=== Requirement ===
Filter out every line below that lacks "click", and copy the rest.

-------- Dataset entries --------

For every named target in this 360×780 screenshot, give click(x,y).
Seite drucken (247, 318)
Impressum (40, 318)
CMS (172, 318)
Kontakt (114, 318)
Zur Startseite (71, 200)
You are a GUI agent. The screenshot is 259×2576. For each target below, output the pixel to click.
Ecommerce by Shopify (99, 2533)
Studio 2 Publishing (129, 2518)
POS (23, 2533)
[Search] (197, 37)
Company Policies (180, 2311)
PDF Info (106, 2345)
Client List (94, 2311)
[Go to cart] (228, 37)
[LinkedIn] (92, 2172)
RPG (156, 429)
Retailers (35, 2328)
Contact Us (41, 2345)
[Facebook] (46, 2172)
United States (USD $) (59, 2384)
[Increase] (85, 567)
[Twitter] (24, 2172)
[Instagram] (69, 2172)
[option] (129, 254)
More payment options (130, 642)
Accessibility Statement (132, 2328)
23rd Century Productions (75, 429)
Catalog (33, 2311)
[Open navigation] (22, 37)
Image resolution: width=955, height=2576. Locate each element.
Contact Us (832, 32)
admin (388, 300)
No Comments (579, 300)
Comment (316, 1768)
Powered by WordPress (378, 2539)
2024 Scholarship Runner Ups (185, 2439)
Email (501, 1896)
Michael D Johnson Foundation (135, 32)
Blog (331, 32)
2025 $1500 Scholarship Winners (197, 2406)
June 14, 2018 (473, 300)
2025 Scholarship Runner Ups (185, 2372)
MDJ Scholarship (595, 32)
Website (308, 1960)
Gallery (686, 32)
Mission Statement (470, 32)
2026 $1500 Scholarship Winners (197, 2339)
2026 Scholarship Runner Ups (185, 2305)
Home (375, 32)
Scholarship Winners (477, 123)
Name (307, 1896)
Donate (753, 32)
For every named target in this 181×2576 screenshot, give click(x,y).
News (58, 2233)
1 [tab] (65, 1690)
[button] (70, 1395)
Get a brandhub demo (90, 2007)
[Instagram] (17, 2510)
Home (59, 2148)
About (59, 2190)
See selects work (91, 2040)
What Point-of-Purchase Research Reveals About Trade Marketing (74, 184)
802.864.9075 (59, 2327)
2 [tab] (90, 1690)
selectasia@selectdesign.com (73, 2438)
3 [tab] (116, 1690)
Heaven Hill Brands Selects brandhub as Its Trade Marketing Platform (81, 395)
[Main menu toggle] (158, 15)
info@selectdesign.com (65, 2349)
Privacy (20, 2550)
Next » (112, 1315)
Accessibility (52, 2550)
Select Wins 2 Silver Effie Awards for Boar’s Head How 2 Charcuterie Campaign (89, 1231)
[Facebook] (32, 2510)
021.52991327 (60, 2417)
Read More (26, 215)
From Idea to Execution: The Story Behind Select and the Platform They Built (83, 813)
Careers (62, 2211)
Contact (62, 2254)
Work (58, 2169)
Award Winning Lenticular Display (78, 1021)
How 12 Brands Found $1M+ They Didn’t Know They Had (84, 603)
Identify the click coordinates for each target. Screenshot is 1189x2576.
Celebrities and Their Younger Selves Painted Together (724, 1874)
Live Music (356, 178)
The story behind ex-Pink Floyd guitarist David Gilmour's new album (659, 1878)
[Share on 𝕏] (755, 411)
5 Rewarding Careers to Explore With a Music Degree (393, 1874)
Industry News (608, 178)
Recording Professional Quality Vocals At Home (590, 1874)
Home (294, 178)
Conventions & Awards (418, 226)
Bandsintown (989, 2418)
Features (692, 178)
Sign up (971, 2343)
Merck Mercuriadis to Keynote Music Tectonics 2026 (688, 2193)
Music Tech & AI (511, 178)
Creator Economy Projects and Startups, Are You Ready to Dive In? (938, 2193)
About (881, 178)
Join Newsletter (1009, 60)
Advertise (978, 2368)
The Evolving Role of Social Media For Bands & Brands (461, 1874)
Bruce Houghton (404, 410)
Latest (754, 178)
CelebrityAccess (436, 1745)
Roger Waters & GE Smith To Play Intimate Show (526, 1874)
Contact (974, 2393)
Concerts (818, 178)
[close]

--------

=== Response box ===
For every named target in this 360×780 screenshot, give click(x,y).
You are a GUI agent. The screenshot is 259×2576. For each target below, output the pixel to click.
For every named target in this 181×2576 screenshot, give click(x,y).
Identify the click coordinates for each target. Screenshot is 1189x2576.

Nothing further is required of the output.